Rows from a dataset:
◆ ◆ ◆ ◆ ◆

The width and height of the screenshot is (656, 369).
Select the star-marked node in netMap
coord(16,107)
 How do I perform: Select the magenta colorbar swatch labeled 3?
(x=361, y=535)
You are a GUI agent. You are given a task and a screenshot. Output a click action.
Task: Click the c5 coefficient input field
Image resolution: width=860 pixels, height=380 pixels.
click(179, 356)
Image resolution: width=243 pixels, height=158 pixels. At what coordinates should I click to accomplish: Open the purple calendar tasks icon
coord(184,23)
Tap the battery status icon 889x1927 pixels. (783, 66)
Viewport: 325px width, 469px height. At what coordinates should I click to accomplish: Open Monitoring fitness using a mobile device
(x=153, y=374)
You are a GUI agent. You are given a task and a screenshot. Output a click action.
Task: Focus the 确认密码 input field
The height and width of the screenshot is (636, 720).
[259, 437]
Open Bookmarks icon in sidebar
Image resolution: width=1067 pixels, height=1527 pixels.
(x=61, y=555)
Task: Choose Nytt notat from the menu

◆ ◆ ◆ ◆ ◆

▶ [Set problem]: Copy out the items above verbatim, from the line with "Viewport: 325px width, 469px" up to and including the last line of the items.

▶ [Solution to this task]:
Viewport: 325px width, 469px height. At what coordinates should I click to accomplish: Open Monitoring fitness using a mobile device
(x=153, y=374)
You are a GUI agent. You are given a task and a screenshot. Output a click action.
Task: Focus the 确认密码 input field
The height and width of the screenshot is (636, 720).
[259, 437]
Open Bookmarks icon in sidebar
Image resolution: width=1067 pixels, height=1527 pixels.
(x=61, y=555)
Task: Choose Nytt notat from the menu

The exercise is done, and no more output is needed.